I am not one of those people. I'm a smart girl, there's no doubt of that. I've lived with myself for long enough to know that I have a hefty dose of intelligence in my DNA. However, I'm also smart enough to know that I'm definately not among the higher echelon. I can solve differential equations, I can design genetic circuits, I can hold moderately intelligent conversation about many of the scientific issues facing this world we call home. But I'm not a genius. I'm not one of the intellectual elite. Yet I work with them, everyday.

It's hard to be reminded that I'm limited. We'd like to believe that we are just as capable as everyone else. Americans have this can-do attitude, where we truly think if we work hard enough, put in enough time, we can do anything. This week, I felt as if that just wasn't true.
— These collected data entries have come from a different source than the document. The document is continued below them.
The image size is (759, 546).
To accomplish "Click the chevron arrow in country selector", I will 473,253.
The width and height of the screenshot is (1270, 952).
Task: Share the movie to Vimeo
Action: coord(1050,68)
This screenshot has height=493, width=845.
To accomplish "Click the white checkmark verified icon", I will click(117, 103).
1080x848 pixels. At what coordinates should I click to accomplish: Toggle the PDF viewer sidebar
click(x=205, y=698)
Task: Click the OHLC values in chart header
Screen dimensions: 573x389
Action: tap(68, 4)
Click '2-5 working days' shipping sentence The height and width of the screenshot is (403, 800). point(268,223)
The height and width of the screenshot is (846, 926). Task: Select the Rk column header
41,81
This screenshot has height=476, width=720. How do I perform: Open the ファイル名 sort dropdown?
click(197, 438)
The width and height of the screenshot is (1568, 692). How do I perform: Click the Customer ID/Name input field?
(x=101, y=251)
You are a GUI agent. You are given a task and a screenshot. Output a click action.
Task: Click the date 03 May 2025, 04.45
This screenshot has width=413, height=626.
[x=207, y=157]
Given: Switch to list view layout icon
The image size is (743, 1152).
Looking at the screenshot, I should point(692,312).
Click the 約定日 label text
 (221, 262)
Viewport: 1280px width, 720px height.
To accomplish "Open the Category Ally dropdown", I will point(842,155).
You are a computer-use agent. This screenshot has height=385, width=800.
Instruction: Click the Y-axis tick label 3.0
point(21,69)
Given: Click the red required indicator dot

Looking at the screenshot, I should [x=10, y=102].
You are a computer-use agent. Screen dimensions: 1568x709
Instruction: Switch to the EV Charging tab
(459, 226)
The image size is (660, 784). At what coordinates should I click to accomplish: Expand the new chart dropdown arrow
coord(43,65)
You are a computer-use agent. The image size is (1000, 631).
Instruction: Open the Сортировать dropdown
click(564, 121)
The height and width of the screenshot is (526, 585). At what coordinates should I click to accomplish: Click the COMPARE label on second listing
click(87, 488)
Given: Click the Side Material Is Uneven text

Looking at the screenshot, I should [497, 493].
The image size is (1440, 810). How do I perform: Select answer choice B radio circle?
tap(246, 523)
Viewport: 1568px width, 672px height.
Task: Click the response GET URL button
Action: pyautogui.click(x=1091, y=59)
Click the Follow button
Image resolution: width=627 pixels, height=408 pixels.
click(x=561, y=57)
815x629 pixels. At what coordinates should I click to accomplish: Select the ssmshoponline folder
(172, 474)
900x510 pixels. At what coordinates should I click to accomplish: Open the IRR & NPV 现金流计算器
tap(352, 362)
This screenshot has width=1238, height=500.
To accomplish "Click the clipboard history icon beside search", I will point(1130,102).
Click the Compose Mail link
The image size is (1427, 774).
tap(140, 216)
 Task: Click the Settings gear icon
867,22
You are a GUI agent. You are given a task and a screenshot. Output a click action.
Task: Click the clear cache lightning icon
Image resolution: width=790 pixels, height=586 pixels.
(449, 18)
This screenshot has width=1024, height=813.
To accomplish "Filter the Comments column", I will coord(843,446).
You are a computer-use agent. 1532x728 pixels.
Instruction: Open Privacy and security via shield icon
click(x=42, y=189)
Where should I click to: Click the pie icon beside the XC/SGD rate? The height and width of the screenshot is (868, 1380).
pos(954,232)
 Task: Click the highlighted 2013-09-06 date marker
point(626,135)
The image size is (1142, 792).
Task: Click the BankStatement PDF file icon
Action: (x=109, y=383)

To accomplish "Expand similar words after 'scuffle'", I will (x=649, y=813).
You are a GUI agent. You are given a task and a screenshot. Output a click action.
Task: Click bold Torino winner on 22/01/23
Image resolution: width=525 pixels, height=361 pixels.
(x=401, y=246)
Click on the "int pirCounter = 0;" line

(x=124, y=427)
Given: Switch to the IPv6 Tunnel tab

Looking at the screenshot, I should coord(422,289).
I was defeated, by two Ph.D. candidates who made me feel stupid. ATP, Chemostat, LuxR, LuxI; these terms were bandied about in ways that made my head spin. I know this wasn't their intention, but their wealths of knowledge on the topic intimidated me into feeling as if I'd never be able to hack it in this lab.

That was Tuesday. But then Wednesday happened. We had a lab meeting, that was heavily steeped in complex differential equations. Now, I know many people don't know what those are. They are complex calculus problems, that are not so easy to solve. In fact, the vast majority of D.E. cannot be solved without using tricks and shortcuts. I sat there, following everything that Mukund, the head of our lab, was doing. This is what I spent the past 3 years doing, writing equations that have the same symbols as Brad's Greek translations, but vastly different meanings.

Mukund then came to the most beautiful equations in all of mathematics. Richard Feynman named it as one of his favorite equations. It is paradoxical, it is strange, it is profound. And it is something that I hold very dear to me.Euler's identity, which brings together 5 of the most important concepts in mathematics in a fantastic dance. This shouldn't hold true; I mean, look at it.

Well, this little equation has brought my ego up again. The two Ph.D. students had never seen this before, and couldn't make tail end of it. They are both molecular biologists, and have therefore not had high levels of mathematics or physics. Their lack of understanding helped me to understand. It's not that I'm stupid, it's that I'm undereducated for the world that I'm working in. I've had, at most, one year of college level biology, and that was 7 years ago. I'm a bit rusty. The biology that I studied was general, not molecular, so there is a vast amount of knowlege for me to learn.

Having come to this conclusion, I've made it a goal of mine to work through a few molbio textbooks at the library. Biology has the benefit of being self-teachable. And with a bevy of biologists there to back me up, I'm sure that I'll be flinging those acronyms around in no time.